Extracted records

[Start of Attachment]

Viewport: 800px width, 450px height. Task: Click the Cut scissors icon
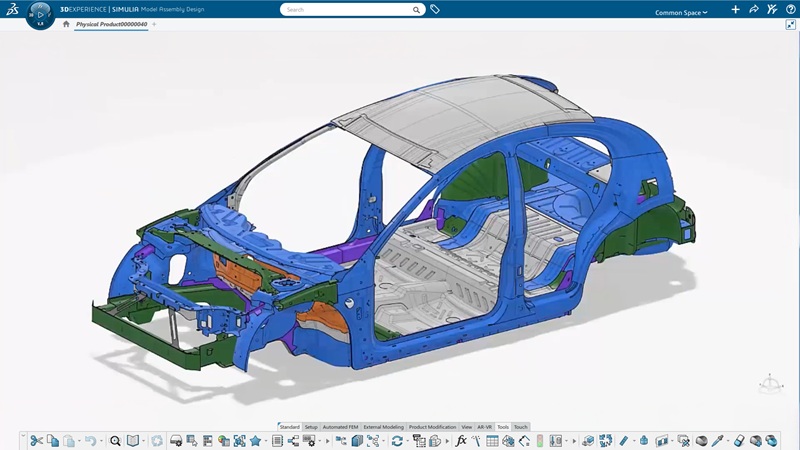(37, 441)
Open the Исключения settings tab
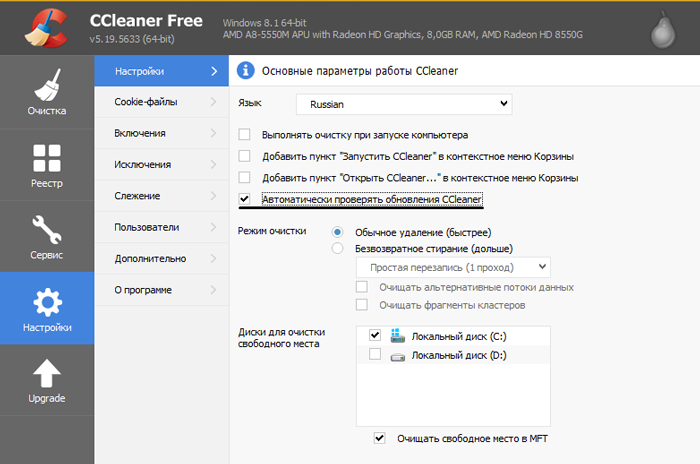 point(162,164)
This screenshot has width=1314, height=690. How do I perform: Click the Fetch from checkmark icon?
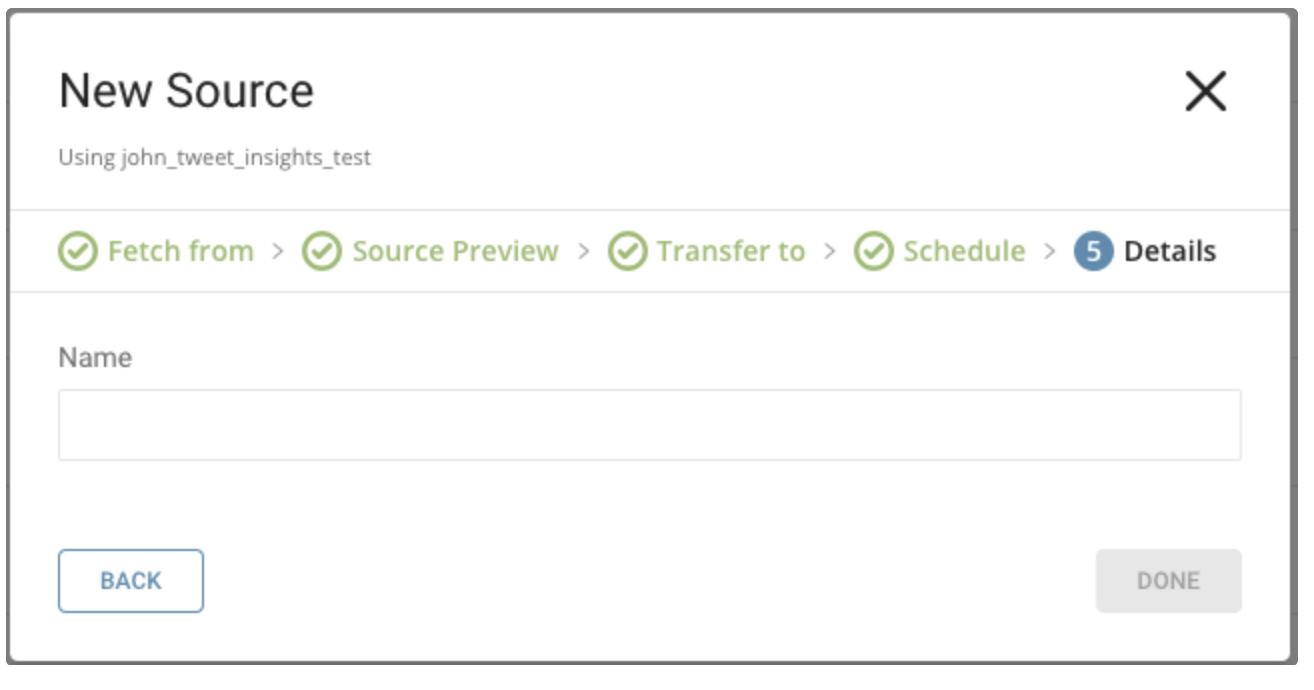(77, 251)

[End of Attachment]

WHAT IS EXPECTED
Retype each line above exactly. Leave the images out.

WORKED SOLUTION
Viewport: 800px width, 450px height. Task: Click the Cut scissors icon
(37, 441)
Open the Исключения settings tab
 point(162,164)
This screenshot has width=1314, height=690. How do I perform: Click the Fetch from checkmark icon?
(77, 251)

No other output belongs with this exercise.